ペラペラ部編集部のティナです。英語講師歴15年の現役英語講師にインタビューを行いました。
インタビューを受けて下さったのは、公立小中学校で子供向けに英語を教えると同時に、外務省・経産省の職員さんに対し世界に通用するビジネス英語の講師も務める、アメリカ人のケビン・ジョーンズ先生です。
長い講師経験を持つジョーンズ先生に、日本の英語教育の問題点、日本人に向いている英語学習法といったことをたっぷり聞いてきました!
アメリカ・ワシントン州シアトル出身41歳。大学卒業後、ワシントン州にあるベルビュー大学で日本人留学生に英語を教え、講師としてのキャリアをスタート。日本の歴史を愛するあまり26歳の時に来日。日本でも英語講師となる。現在は日本の公立小学校・中学校での英語講師と並行し、外務省・経済産業省ではビジネス英語の講師としても活躍。

* 課題の指示 *
上の英語講師インタビューの本文から、「インタビューを受けて下さった」と「ネス英語の講師としても活躍。」の間を、両端の語句も含めて一字も変えずに書き写しなさい。

* データ一覧 *

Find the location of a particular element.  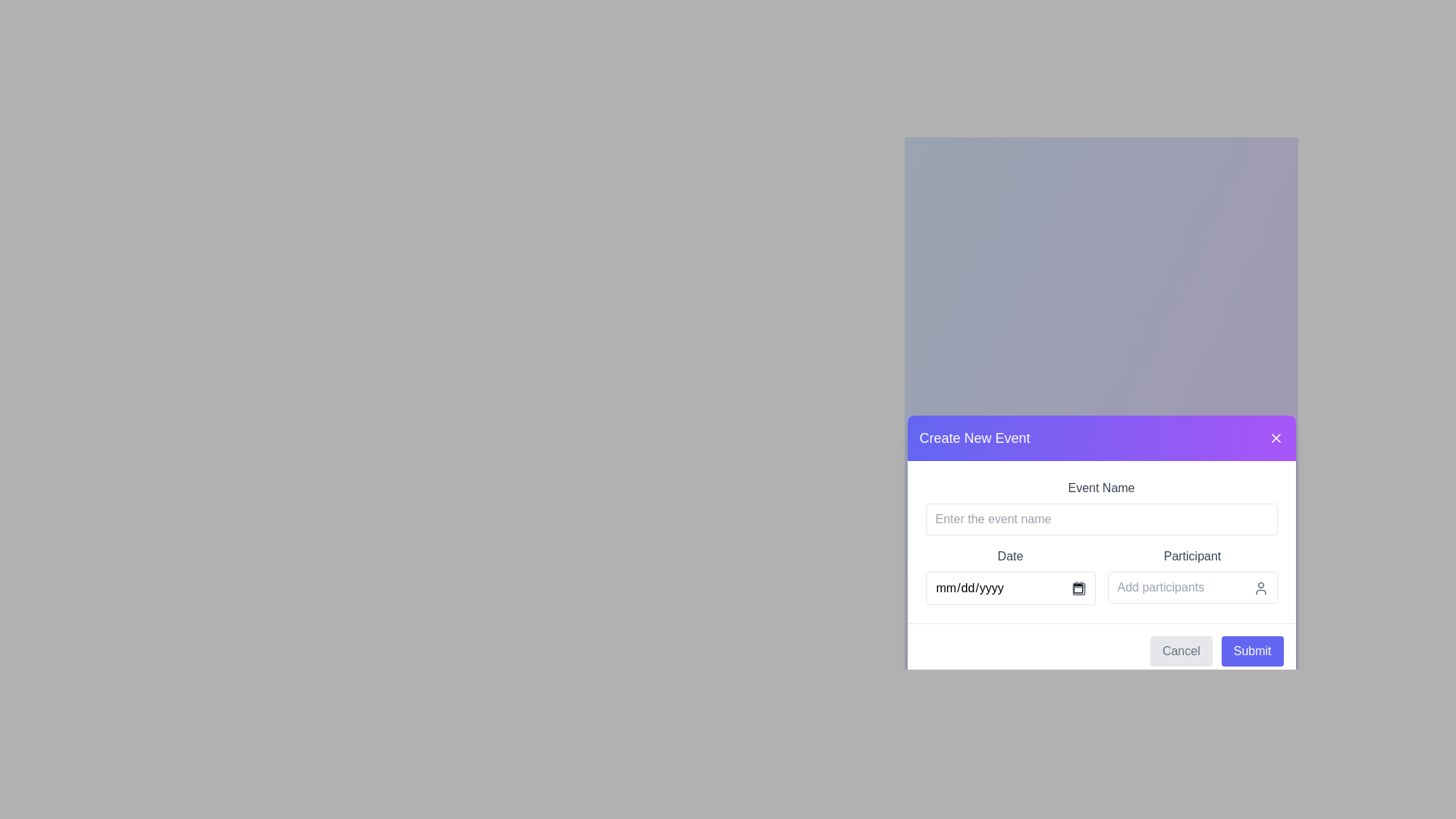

--

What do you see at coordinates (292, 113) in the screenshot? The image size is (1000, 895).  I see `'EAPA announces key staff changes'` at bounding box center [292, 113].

* * *

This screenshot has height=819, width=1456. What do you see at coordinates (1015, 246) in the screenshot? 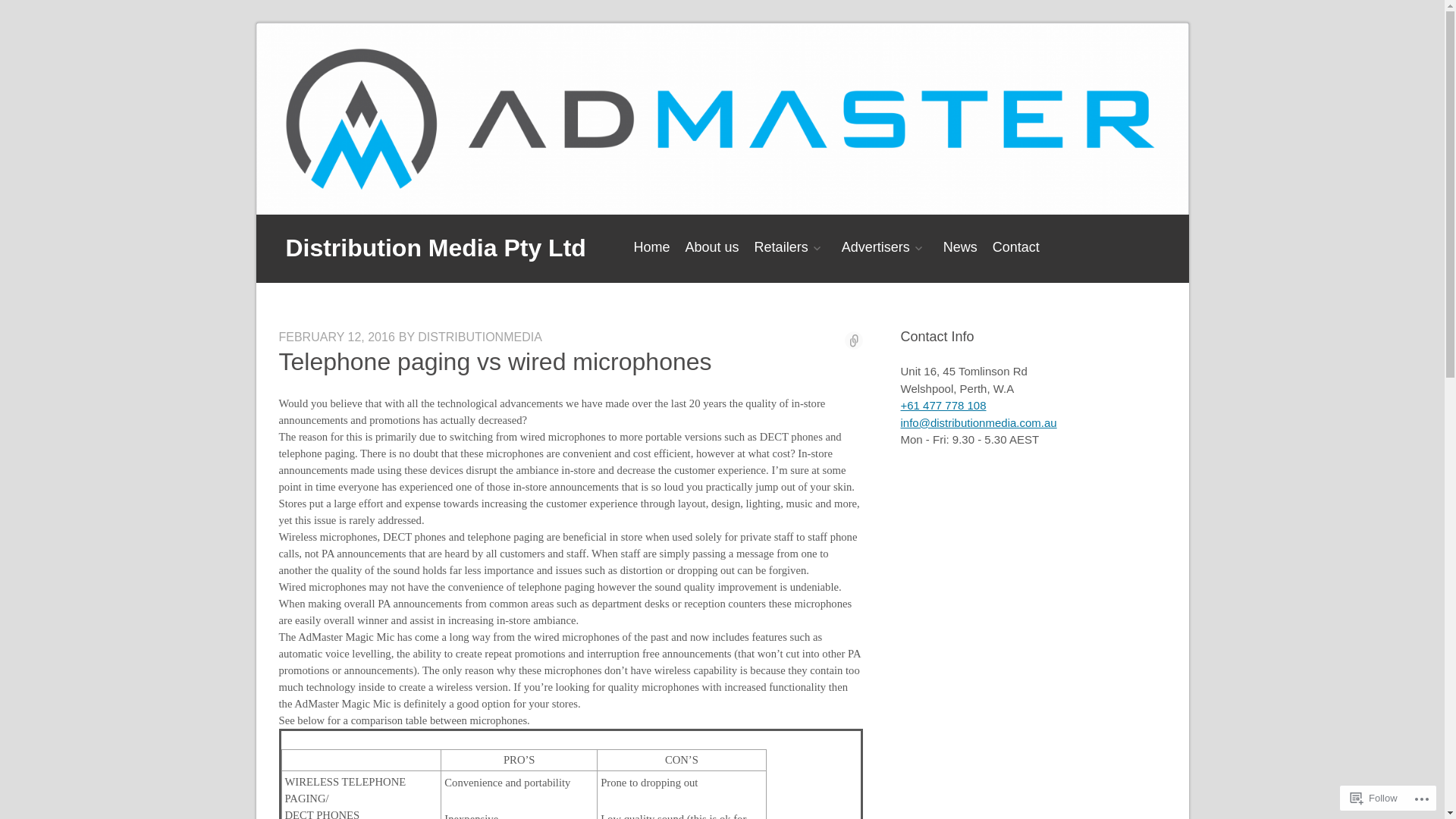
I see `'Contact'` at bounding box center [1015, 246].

* 課題の解答 *
インタビューを受けて下さったのは、公立小中学校で子供向けに英語を教えると同時に、外務省・経産省の職員さんに対し世界に通用するビジネス英語の講師も務める、アメリカ人のケビン・ジョーンズ先生です。
長い講師経験を持つジョーンズ先生に、日本の英語教育の問題点、日本人に向いている英語学習法といったことをたっぷり聞いてきました!
アメリカ・ワシントン州シアトル出身41歳。大学卒業後、ワシントン州にあるベルビュー大学で日本人留学生に英語を教え、講師としてのキャリアをスタート。日本の歴史を愛するあまり26歳の時に来日。日本でも英語講師となる。現在は日本の公立小学校・中学校での英語講師と並行し、外務省・経済産業省ではビジネス英語の講師としても活躍。